The picture from the original Emley Moor, intended for Hull, could be far worse than the picture from Belmont, intended for Lincoln. The people of Hull, if they cared about picture quality, were better off watching Anglia from Norwich on Belmont than Granada and ABC from Manchester on Emley Moor. And both cities are very distant from Hull, and very different to Hull, so it’s not like viewers felt they were missing out on a lot of localism by choosing Anglia.

The Independent Television Authority tried to solve this by building a new, much taller mast. That improved the picture at Hull, but Belmont has had a six month headstart on it. Can viewers who tuned away for a better picture be convinced to tune back now?

The answer seems to have been no. And when the new Emley Moor mast collapsed, any viewers who had tuned back were off to Anglia again.

This presented a problem for the new Yorkshire Television. With all due respect to Granada and ABC, and notwithstanding this advertisement, their hearts were not in Hull. They had the cities of Manchester, Liverpool, Leeds, Bradford and Sheffield. Hull was nice to have, but not essential.

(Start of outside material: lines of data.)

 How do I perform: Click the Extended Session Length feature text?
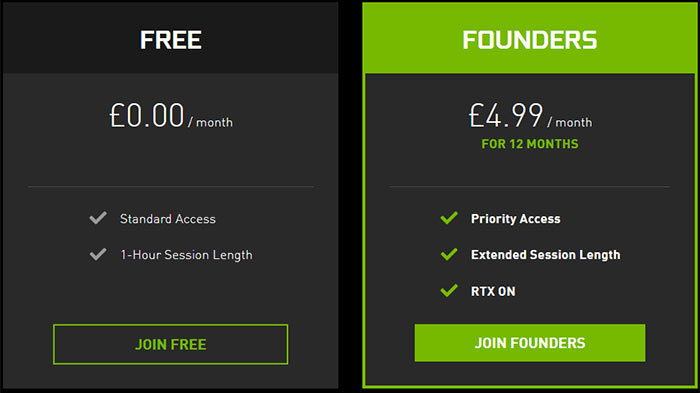click(546, 255)
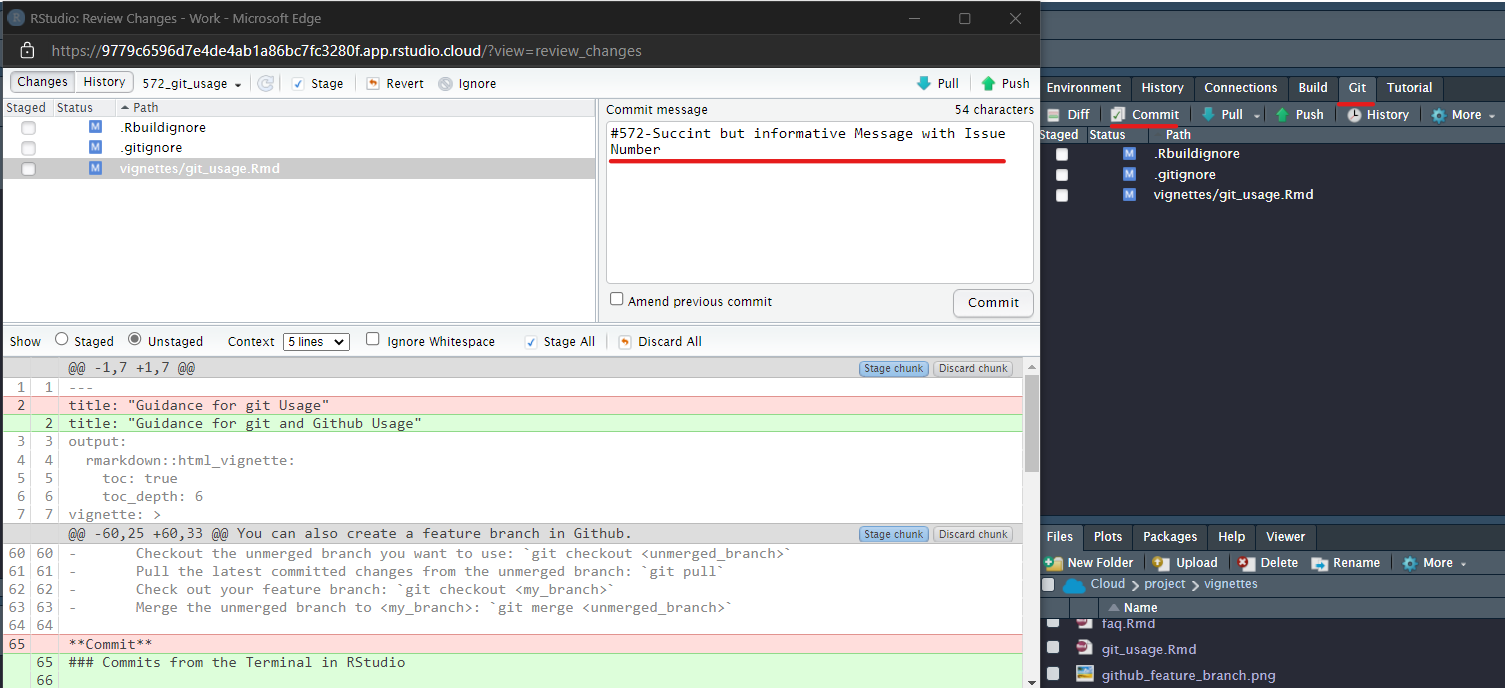Click the Pull arrow icon in review window

[x=924, y=84]
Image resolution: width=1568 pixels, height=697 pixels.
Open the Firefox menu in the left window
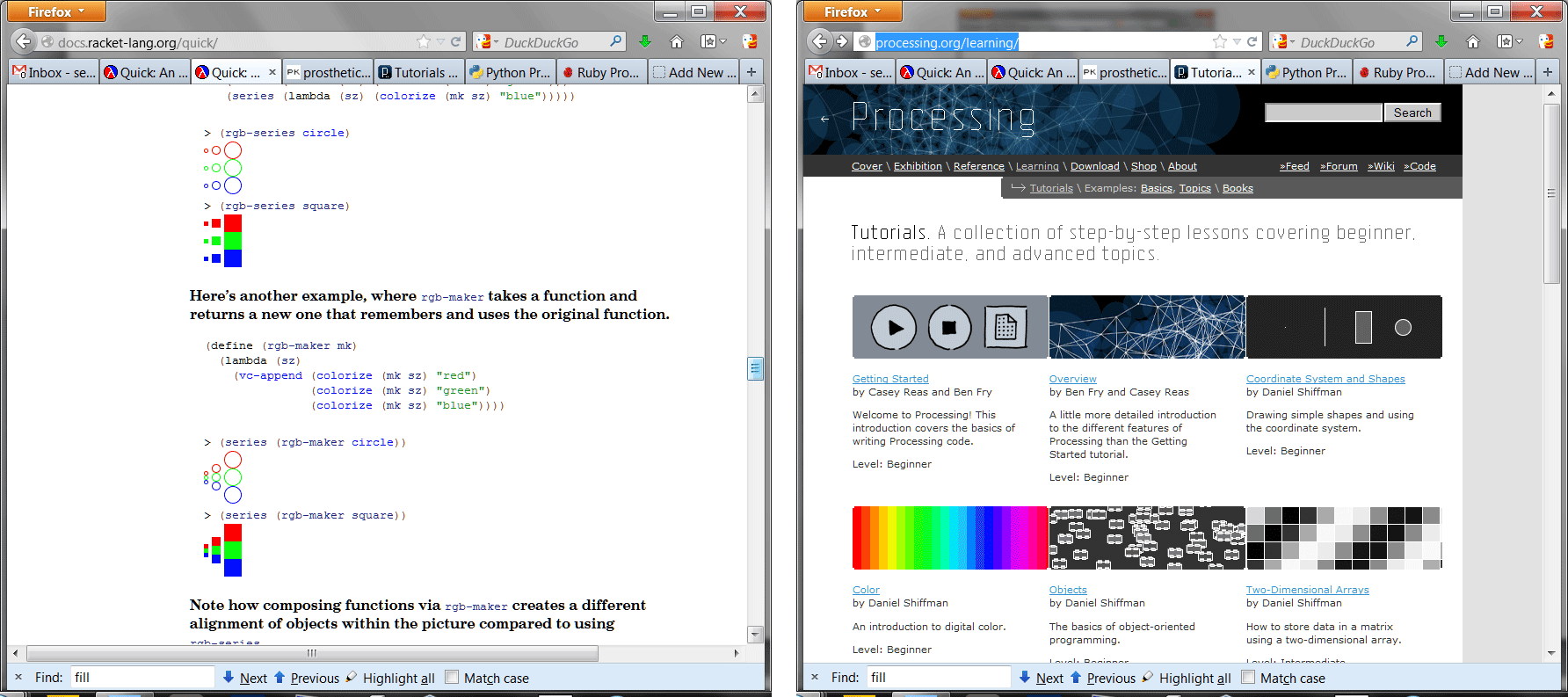point(56,11)
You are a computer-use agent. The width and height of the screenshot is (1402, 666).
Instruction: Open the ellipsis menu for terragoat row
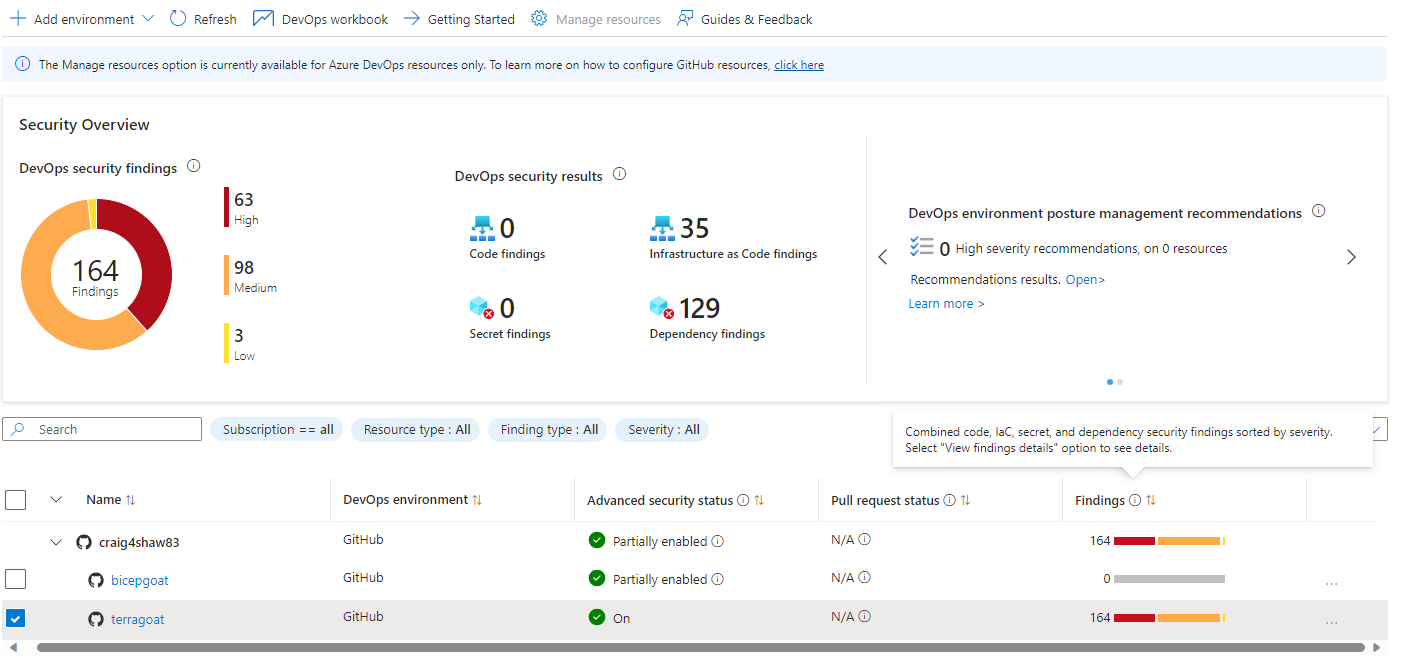pos(1331,620)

For YTV, with only Leeds, Bradford and Sheffield, Hull was very much essential. When the UHF network was being planned, the resulting regions were often a slightly different shape. For YTV, they were a hugely different shape. The only place to put a transmitter to cover the south of the Tyne Tees region handed TTT the rich areas of Harrogate and Knaresborough and the north Leeds suburbs. Giving that transmitter to YTV handed them Middlesbrough and Durham and got startlingly close to Newcastle itself, killing Tyne Tees dead.

The solution, which pleased nobody, was for YTV and TTT to pool their advertising operation and then to merge, splitting Bilsdale UHF’s money between them; and for the Independent Broadcasting Authority to hand Belmont to Yorkshire TV, complete with Hull and Lincoln and north Norfolk, making its name something of a misnomer.